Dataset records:
>>>>>

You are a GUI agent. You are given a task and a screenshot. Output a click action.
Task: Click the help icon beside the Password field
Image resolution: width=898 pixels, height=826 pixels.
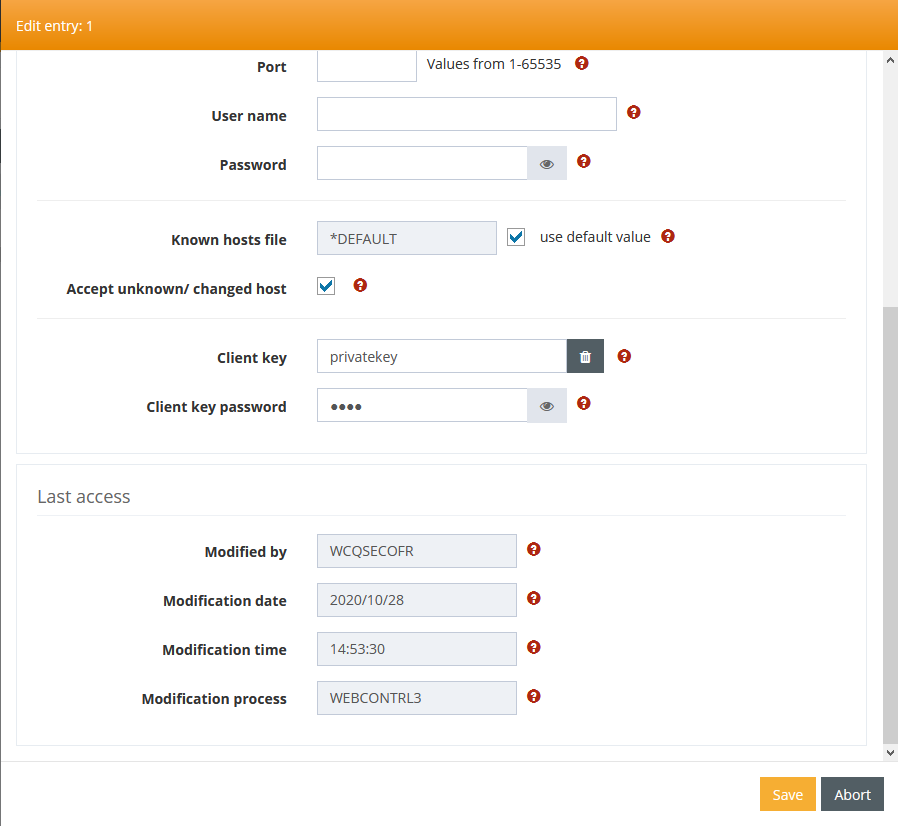coord(584,161)
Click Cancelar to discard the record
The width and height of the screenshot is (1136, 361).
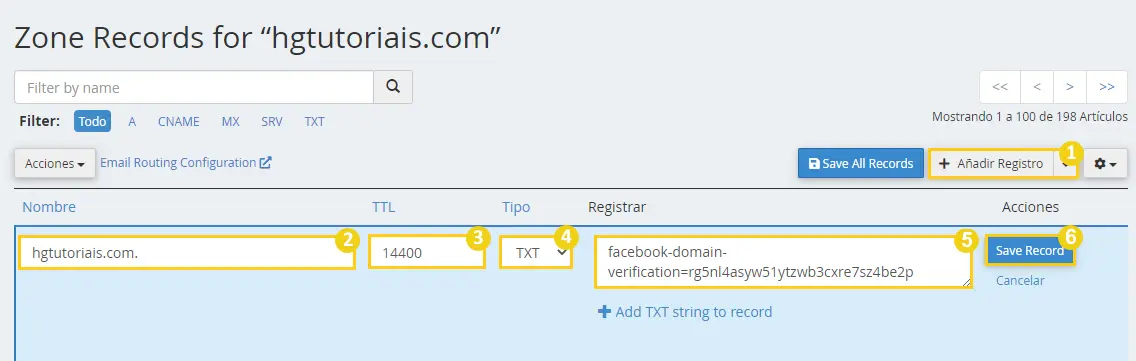[x=1020, y=281]
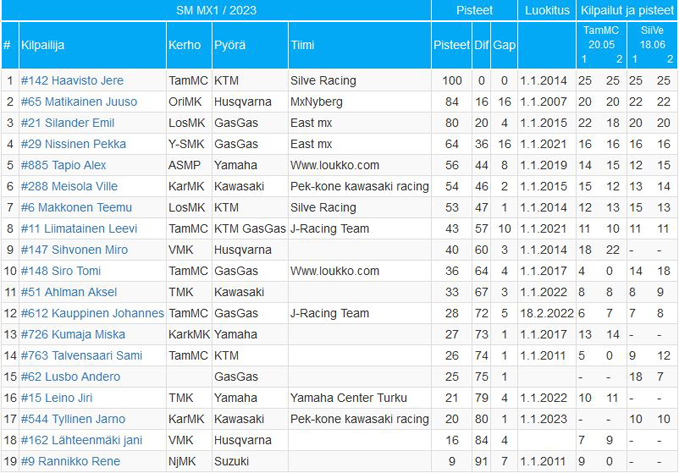Image resolution: width=679 pixels, height=473 pixels.
Task: Open #62 Lusbo Andero rider link
Action: pos(71,377)
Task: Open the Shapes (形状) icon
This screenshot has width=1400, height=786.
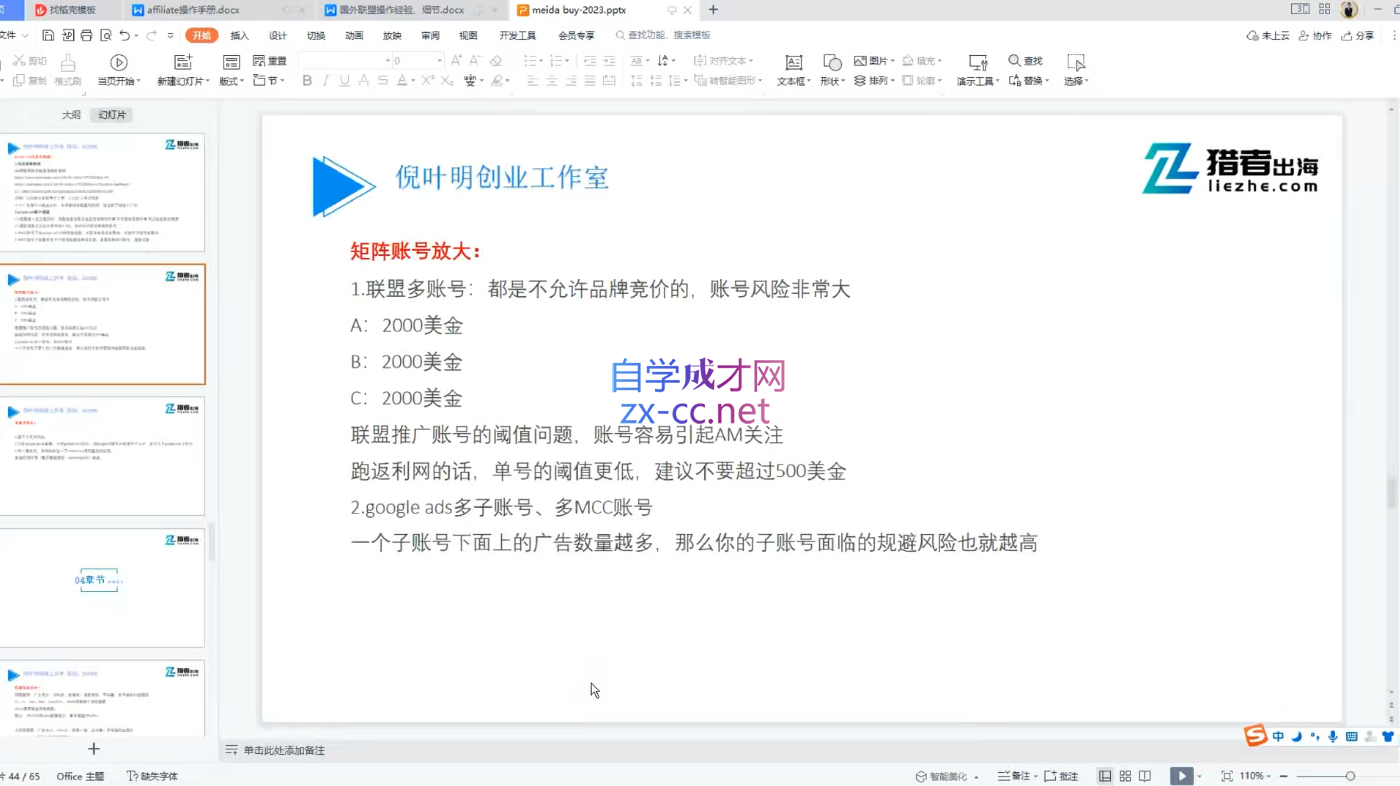Action: click(831, 63)
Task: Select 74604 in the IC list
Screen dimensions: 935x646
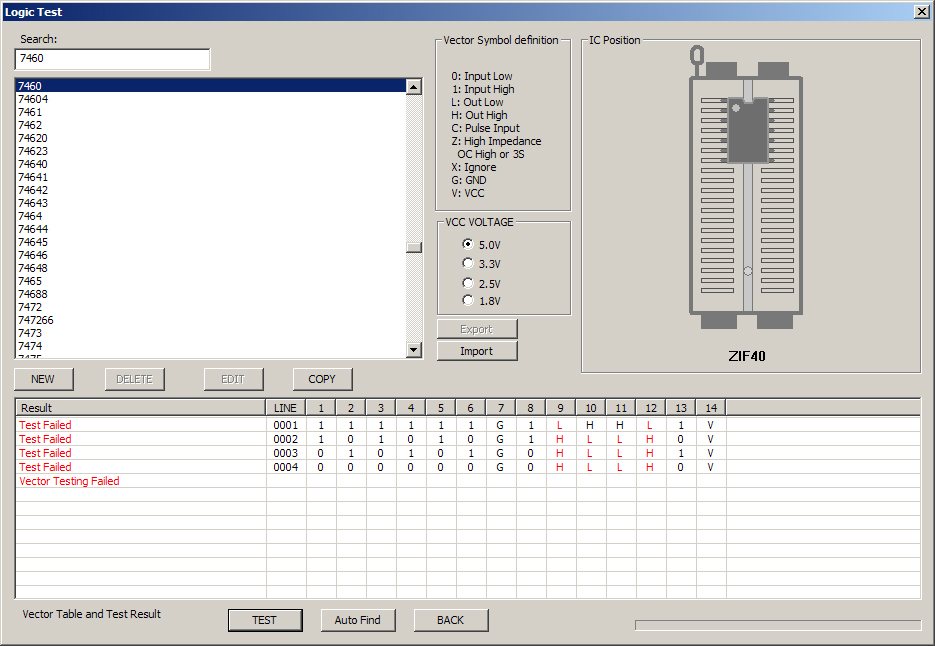Action: point(33,99)
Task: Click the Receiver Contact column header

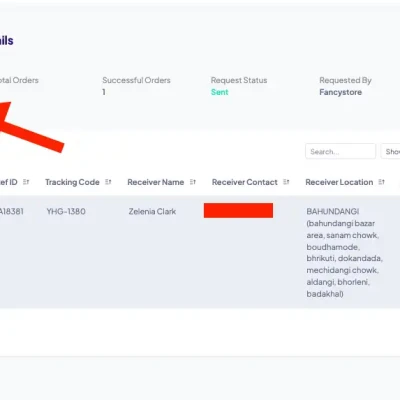Action: [x=245, y=182]
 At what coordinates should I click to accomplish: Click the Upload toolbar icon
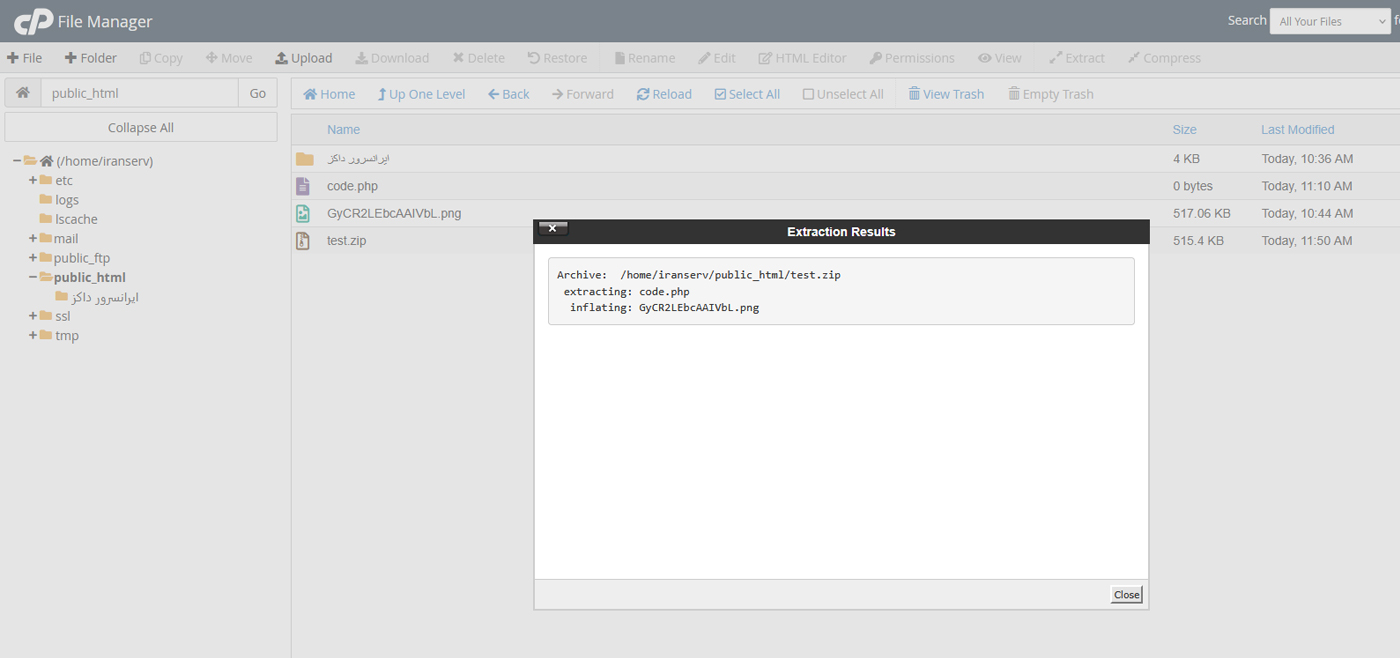coord(282,58)
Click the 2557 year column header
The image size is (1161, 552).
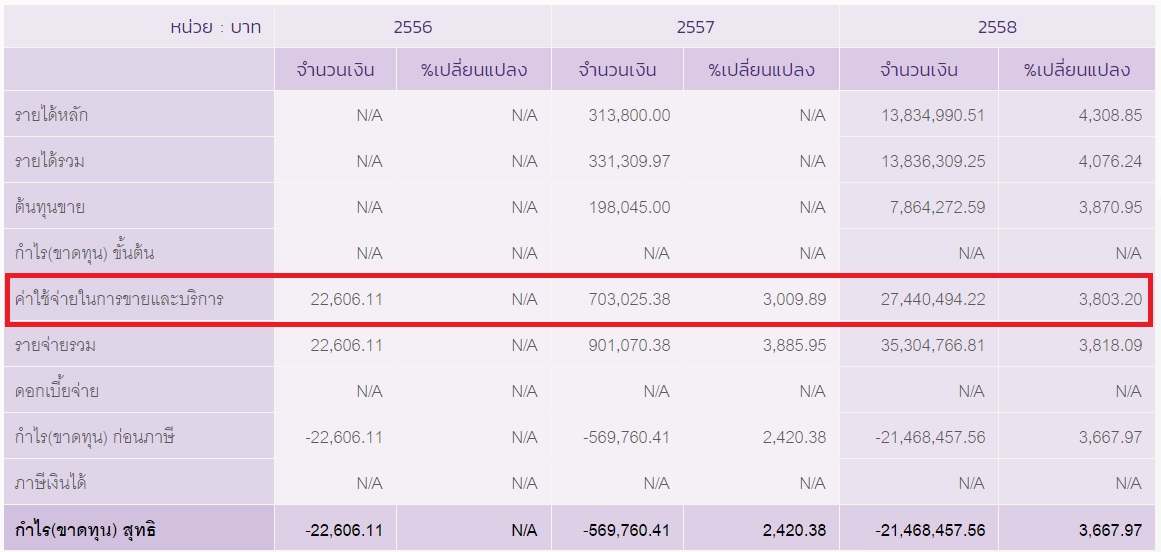[695, 27]
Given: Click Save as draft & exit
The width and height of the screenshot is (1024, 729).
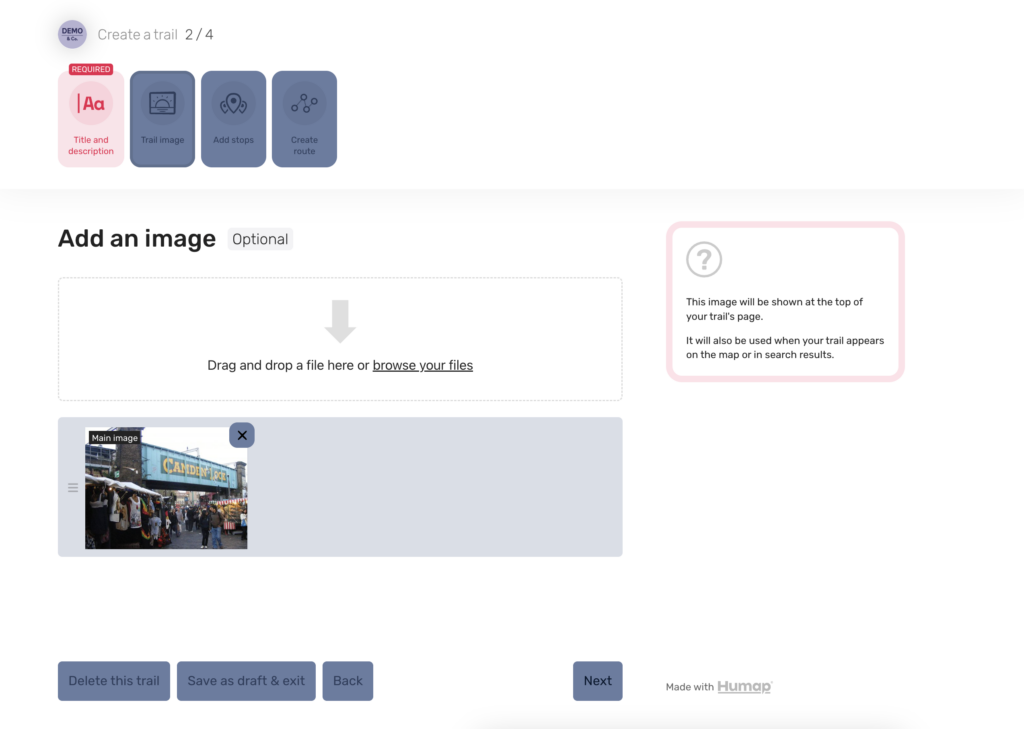Looking at the screenshot, I should tap(246, 681).
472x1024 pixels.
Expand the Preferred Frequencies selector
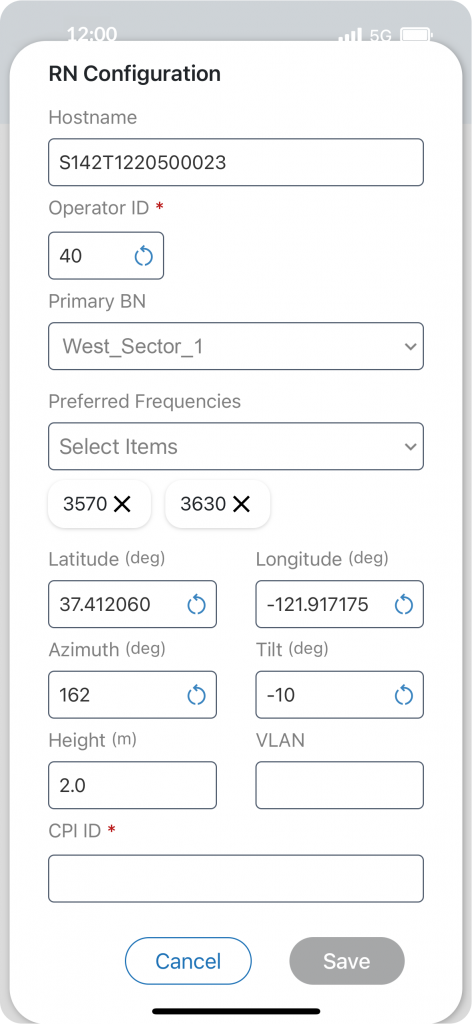pos(236,446)
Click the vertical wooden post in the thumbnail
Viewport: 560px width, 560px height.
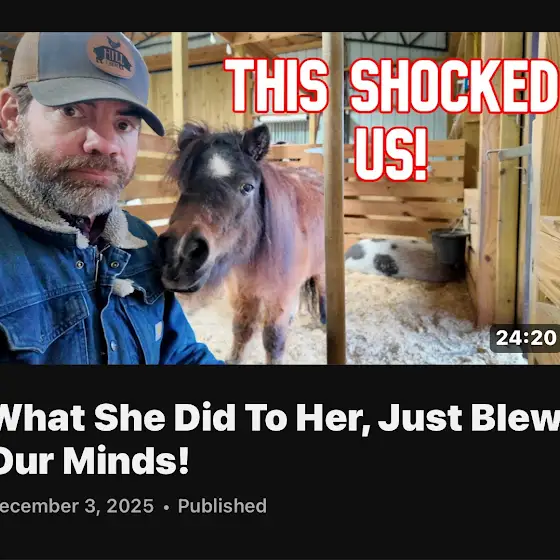[334, 198]
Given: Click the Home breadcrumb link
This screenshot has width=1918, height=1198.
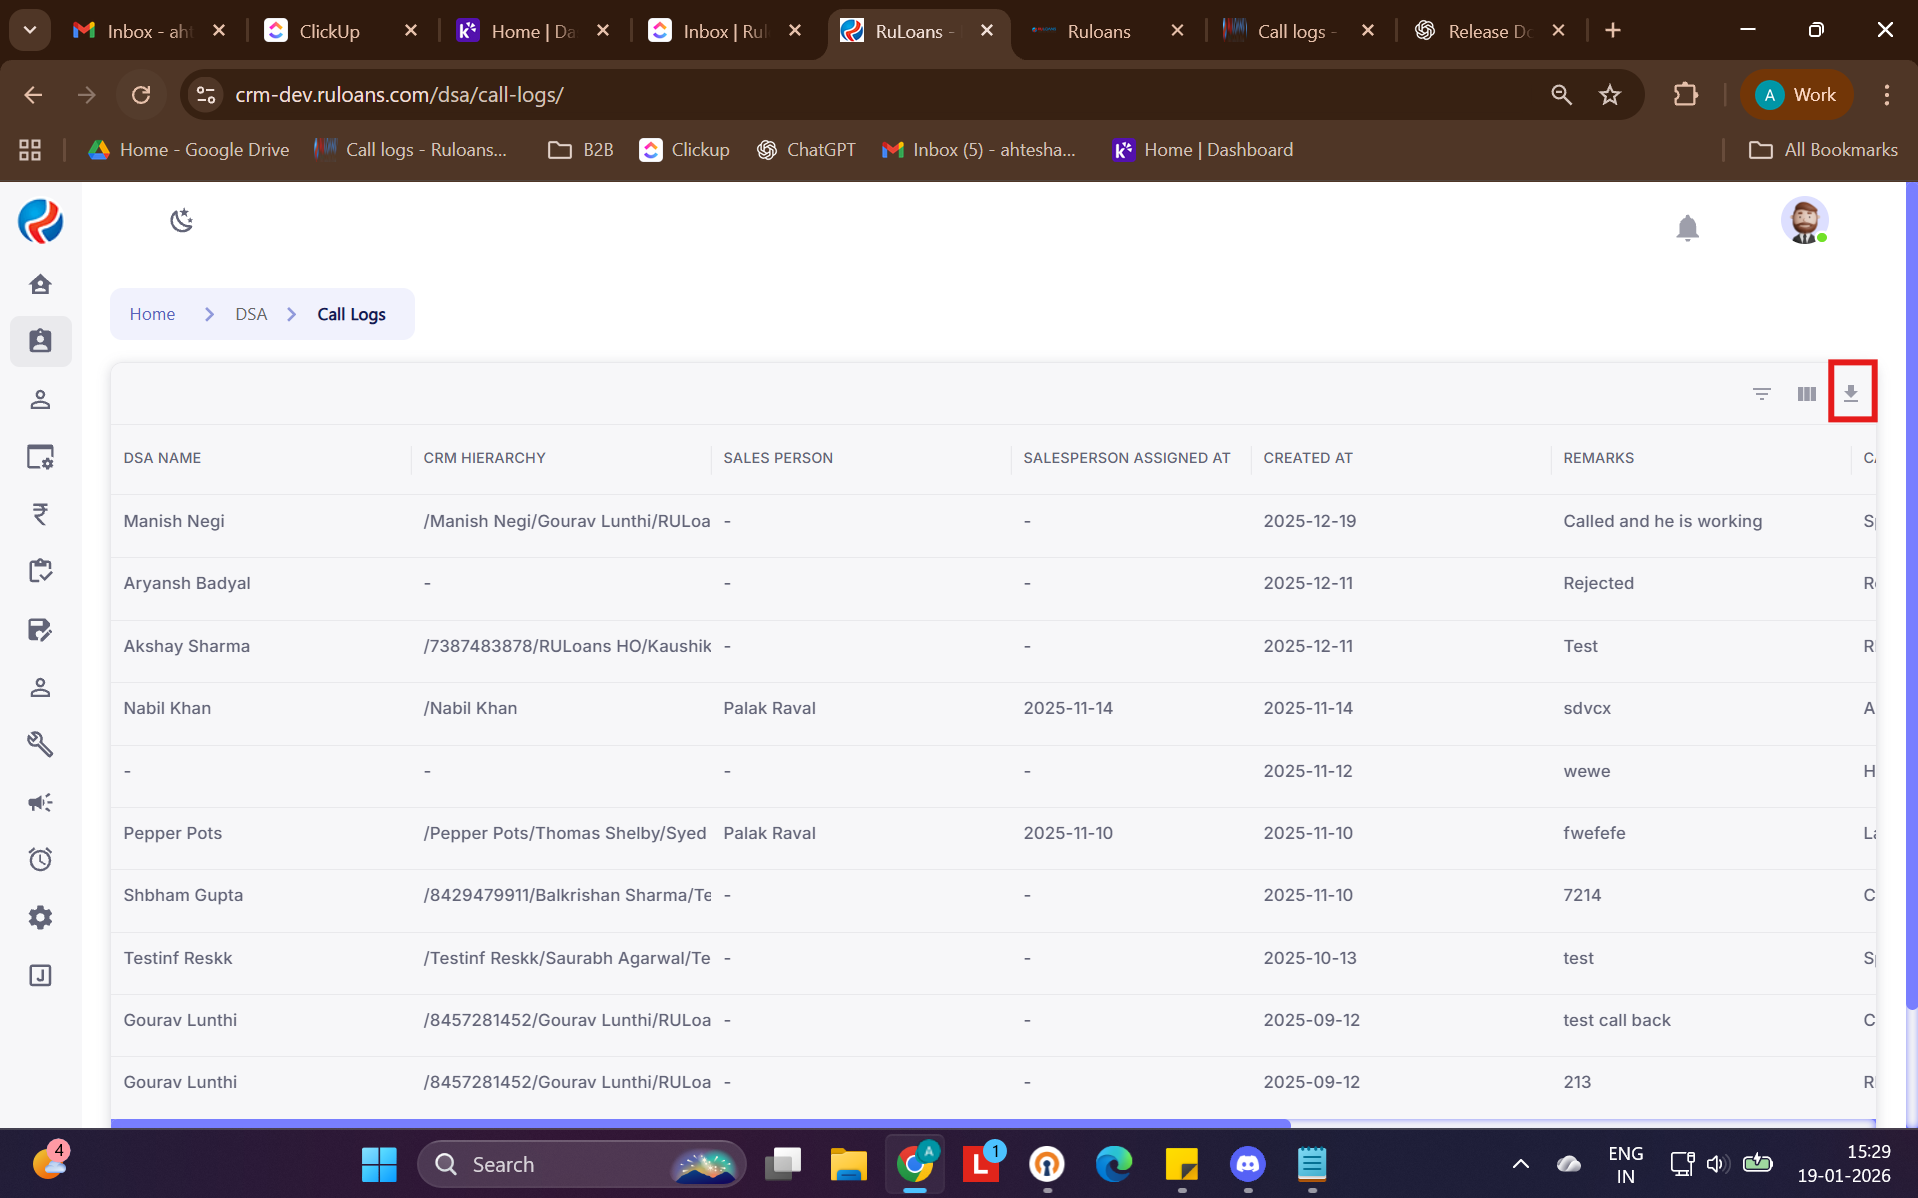Looking at the screenshot, I should click(x=152, y=314).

<<<<<

### EXERCISE BRIEF
Output the entries above exactly as given, but strip out the pictures.

### RESULT
You are a GUI agent. You are given a task and a screenshot. Output a click action.
Task: Click the help icon beside the Password field
Image resolution: width=898 pixels, height=826 pixels.
coord(584,161)
Click Cancelar to discard the record
The width and height of the screenshot is (1136, 361).
[x=1020, y=281]
Image resolution: width=679 pixels, height=473 pixels.
Task: Open #62 Lusbo Andero rider link
Action: pos(71,377)
Task: Open the Shapes (形状) icon
This screenshot has width=1400, height=786.
Action: click(831, 63)
Task: Select 74604 in the IC list
Screen dimensions: 935x646
Action: point(33,99)
Task: Click the Receiver Contact column header

Action: [x=245, y=182]
 At what coordinates should I click to accomplish: Click the Upload toolbar icon
coord(282,58)
Click the 2557 year column header
The image size is (1161, 552).
[695, 27]
Given: Click Save as draft & exit
The width and height of the screenshot is (1024, 729).
Looking at the screenshot, I should tap(246, 681).
472x1024 pixels.
Expand the Preferred Frequencies selector
pos(236,446)
Click the vertical wooden post in the thumbnail
Viewport: 560px width, 560px height.
[334, 198]
Given: Click the Home breadcrumb link
This screenshot has width=1918, height=1198.
Looking at the screenshot, I should click(x=152, y=314).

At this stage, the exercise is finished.